D’un point de qualitatif, si la relative féminisation et le relatif rajeunissement du personnel élu sont bienvenus, la progression des préoccupations écologiques dans l’opinion et sa traduction dans les résultats des urnes sont certainement positives. Il faut aussi noter que les propositions en faveur d’une démocratie plus réelle ainsi que pour une société plus solidaire sont très présentes dans les programmes des listes « écologistes et citoyennes » élues.
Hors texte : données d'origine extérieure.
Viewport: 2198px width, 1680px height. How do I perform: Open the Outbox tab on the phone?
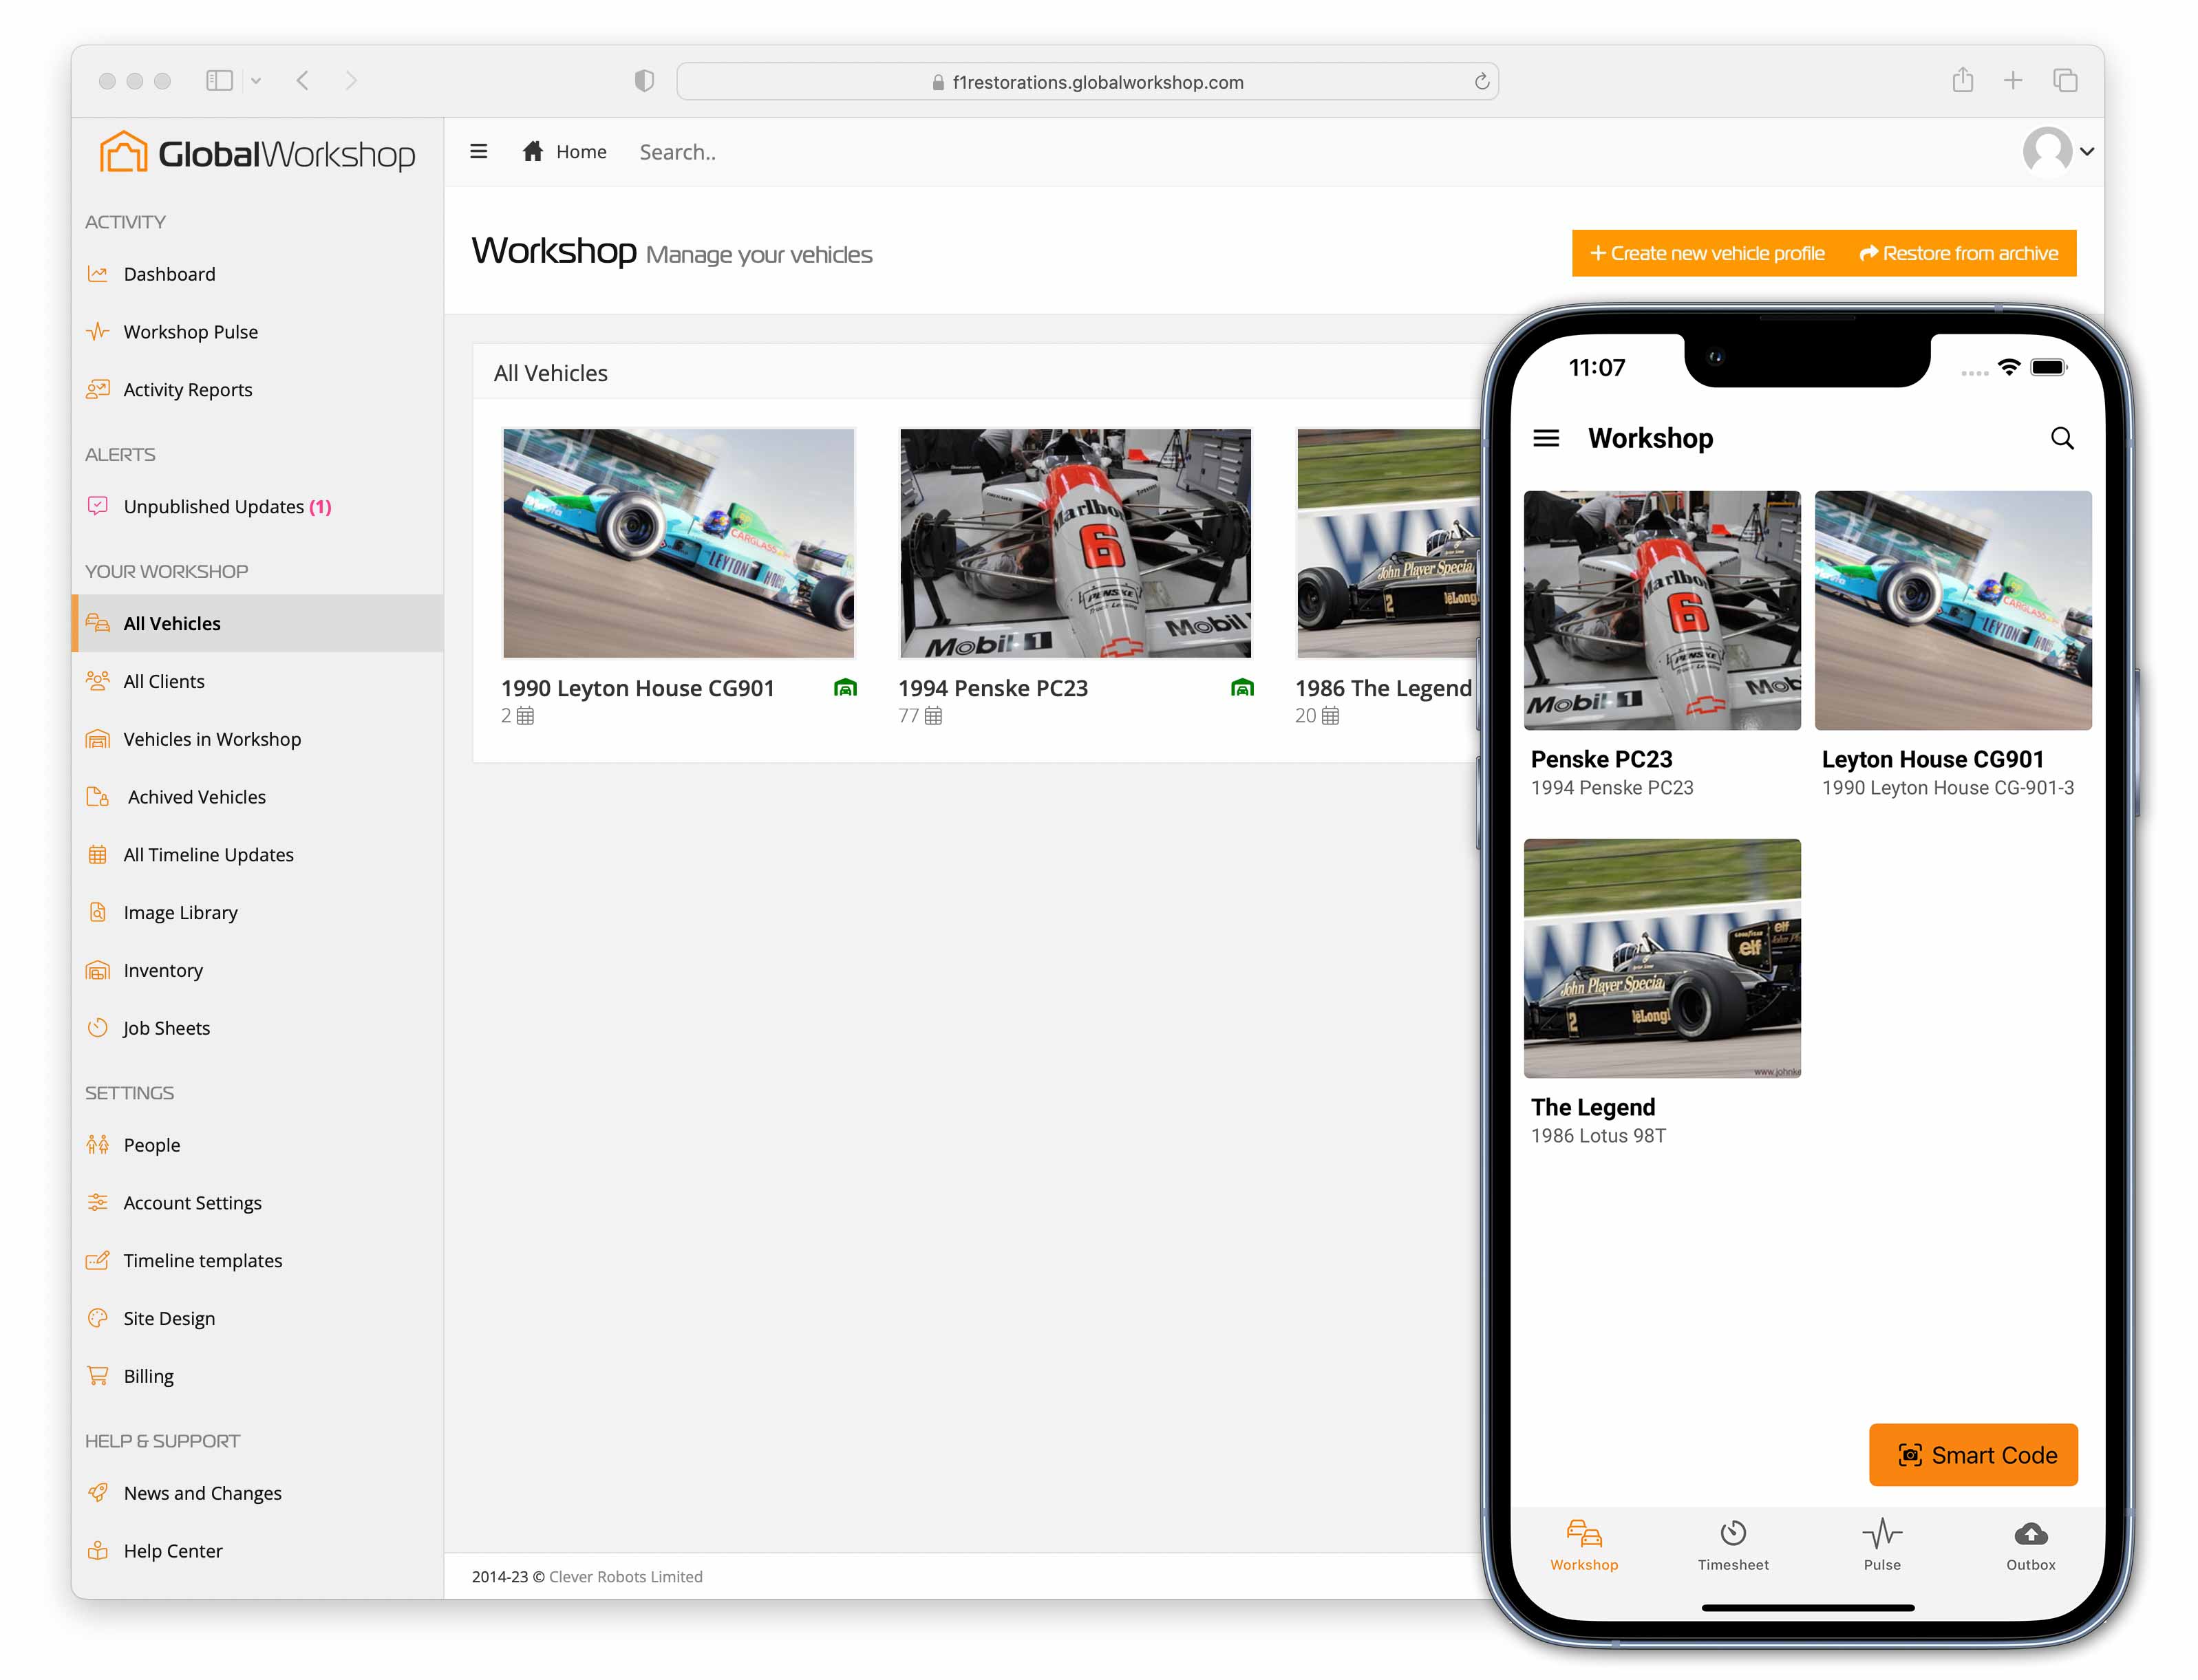pos(2030,1545)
Souvenons-nous que ces revendications politiques étaient également au cœur des exigences du mouvement des « gilets jeunes » à côté des demandes pour plus de justice économique et sociale.

Les candidats écologistes se sont clairement positionnés à gauche. Ils en deviennent la première force politique avant les socialistes, longtemps le parti dominant à gauche, et la « gauche de la gauche » représenté par le parti de « La France insoumise ». Cependant, en leur sein des sensibilités différentes existent avec une tendance plus libérale et une autre tendance plus sociale. 2021 verra des élections départementales et régionales, 2022 sera celle de la Présidentielle. S’ils veulent convaincre les nombreux abstentionnistes et gagner les suffrages populaires, il leur faudra sans doute faire un choix clair entre une écologie réellement humaniste et une écologie « de marché » qui se contenterait de « verdir » le capitalisme.